Saved entries:
● ● ● ● ●
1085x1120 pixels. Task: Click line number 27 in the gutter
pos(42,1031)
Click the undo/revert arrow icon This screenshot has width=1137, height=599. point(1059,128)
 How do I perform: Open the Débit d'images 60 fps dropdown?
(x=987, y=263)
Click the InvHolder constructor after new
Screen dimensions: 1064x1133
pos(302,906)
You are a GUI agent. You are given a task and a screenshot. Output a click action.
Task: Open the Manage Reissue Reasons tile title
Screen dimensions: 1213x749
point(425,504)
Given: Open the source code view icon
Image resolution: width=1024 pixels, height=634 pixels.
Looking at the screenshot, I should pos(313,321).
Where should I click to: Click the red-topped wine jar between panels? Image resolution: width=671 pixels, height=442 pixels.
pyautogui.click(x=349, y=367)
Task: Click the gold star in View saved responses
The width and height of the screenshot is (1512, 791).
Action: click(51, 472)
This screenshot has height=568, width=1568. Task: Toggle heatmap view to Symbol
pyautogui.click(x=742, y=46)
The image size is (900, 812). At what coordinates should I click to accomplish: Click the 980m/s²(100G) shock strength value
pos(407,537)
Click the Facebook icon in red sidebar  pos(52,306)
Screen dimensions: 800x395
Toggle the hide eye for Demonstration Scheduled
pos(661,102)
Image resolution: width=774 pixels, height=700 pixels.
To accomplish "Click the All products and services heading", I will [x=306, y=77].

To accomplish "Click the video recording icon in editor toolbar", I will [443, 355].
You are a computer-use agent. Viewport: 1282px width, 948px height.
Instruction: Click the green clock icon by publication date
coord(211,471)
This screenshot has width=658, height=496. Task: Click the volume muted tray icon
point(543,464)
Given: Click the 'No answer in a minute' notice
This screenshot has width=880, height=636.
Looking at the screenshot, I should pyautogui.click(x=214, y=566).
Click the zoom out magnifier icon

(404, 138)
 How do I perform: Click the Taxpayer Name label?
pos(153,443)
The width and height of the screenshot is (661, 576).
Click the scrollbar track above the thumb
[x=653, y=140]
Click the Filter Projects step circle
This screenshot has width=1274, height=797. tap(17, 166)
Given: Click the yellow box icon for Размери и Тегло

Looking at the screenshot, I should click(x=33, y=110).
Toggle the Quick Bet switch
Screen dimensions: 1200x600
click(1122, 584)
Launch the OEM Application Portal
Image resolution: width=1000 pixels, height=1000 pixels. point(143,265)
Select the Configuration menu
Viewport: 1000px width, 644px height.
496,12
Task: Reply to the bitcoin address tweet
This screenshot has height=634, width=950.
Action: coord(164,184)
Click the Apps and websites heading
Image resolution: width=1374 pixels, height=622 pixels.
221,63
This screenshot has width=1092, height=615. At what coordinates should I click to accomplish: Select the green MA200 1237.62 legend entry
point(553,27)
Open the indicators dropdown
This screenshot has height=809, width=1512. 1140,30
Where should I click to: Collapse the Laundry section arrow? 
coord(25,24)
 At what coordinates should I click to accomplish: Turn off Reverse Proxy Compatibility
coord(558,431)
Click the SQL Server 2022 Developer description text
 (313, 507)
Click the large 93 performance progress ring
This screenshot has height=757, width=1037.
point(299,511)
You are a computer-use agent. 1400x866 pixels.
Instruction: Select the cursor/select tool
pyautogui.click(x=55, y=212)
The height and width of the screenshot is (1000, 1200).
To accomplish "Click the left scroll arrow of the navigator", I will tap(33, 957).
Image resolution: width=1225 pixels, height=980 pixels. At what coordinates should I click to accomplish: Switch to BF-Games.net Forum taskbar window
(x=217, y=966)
● ● ● ● ●
Prompt: Check each line of the records above for "will", and copy those that have it.

Finished task:
To accomplish "Click the All products and services heading", I will [x=306, y=77].
To accomplish "Click the video recording icon in editor toolbar", I will [443, 355].
To accomplish "Click the left scroll arrow of the navigator", I will tap(33, 957).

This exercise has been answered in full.